--- Begin ---

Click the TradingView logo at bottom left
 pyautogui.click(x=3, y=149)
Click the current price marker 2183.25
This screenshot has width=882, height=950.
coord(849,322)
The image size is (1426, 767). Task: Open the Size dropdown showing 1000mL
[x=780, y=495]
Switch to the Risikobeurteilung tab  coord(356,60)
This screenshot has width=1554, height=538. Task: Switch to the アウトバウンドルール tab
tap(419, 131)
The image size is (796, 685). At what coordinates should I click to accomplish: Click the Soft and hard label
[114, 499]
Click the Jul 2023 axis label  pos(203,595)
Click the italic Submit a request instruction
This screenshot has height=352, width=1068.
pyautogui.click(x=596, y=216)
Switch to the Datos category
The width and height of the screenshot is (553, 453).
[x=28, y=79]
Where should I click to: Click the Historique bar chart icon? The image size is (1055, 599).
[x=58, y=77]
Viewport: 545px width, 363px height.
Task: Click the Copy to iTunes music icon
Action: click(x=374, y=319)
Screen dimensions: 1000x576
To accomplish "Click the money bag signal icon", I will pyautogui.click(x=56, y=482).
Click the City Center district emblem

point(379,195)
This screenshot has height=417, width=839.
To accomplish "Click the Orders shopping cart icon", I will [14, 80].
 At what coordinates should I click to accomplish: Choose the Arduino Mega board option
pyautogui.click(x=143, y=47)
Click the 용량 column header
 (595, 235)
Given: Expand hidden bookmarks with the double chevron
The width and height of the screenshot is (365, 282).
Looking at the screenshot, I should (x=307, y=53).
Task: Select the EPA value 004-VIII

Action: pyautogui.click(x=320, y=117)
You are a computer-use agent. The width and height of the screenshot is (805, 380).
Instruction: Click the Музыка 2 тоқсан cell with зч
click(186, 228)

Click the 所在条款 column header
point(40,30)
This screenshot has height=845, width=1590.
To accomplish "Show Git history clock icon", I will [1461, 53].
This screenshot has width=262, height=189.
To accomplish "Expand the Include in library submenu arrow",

--- End ---

● WHAT TO PRODUCE:
Arrange each line of the listing above as a JSON list of strings, one string per line, leaving out the blank lines.

● EXERCISE OUTPUT:
[
  "Click the TradingView logo at bottom left",
  " pyautogui.click(x=3, y=149)",
  "Click the current price marker 2183.25",
  "This screenshot has width=882, height=950.",
  "coord(849,322)",
  "The image size is (1426, 767). Task: Open the Size dropdown showing 1000mL",
  "[x=780, y=495]",
  "Switch to the Risikobeurteilung tab  coord(356,60)",
  "This screenshot has width=1554, height=538. Task: Switch to the アウトバウンドルール tab",
  "tap(419, 131)",
  "The image size is (796, 685). At what coordinates should I click to accomplish: Click the Soft and hard label",
  "[114, 499]",
  "Click the Jul 2023 axis label  pos(203,595)",
  "Click the italic Submit a request instruction",
  "This screenshot has height=352, width=1068.",
  "pyautogui.click(x=596, y=216)",
  "Switch to the Datos category",
  "The width and height of the screenshot is (553, 453).",
  "[x=28, y=79]",
  "Where should I click to: Click the Historique bar chart icon? The image size is (1055, 599).",
  "[x=58, y=77]",
  "Viewport: 545px width, 363px height.",
  "Task: Click the Copy to iTunes music icon",
  "Action: click(x=374, y=319)",
  "Screen dimensions: 1000x576",
  "To accomplish \"Click the money bag signal icon\", I will pyautogui.click(x=56, y=482).",
  "Click the City Center district emblem",
  "point(379,195)",
  "This screenshot has height=417, width=839.",
  "To accomplish \"Click the Orders shopping cart icon\", I will [14, 80].",
  " At what coordinates should I click to accomplish: Choose the Arduino Mega board option",
  "pyautogui.click(x=143, y=47)",
  "Click the 용량 column header",
  " (595, 235)",
  "Given: Expand hidden bookmarks with the double chevron",
  "The width and height of the screenshot is (365, 282).",
  "Looking at the screenshot, I should (x=307, y=53).",
  "Task: Select the EPA value 004-VIII",
  "Action: pyautogui.click(x=320, y=117)",
  "You are a computer-use agent. The width and height of the screenshot is (805, 380).",
  "Instruction: Click the Музыка 2 тоқсан cell with зч",
  "click(186, 228)",
  "Click the 所在条款 column header",
  "point(40,30)",
  "This screenshot has height=845, width=1590.",
  "To accomplish \"Show Git history clock icon\", I will [1461, 53].",
  "This screenshot has width=262, height=189.",
  "To accomplish \"Expand the Include in library submenu arrow\","
]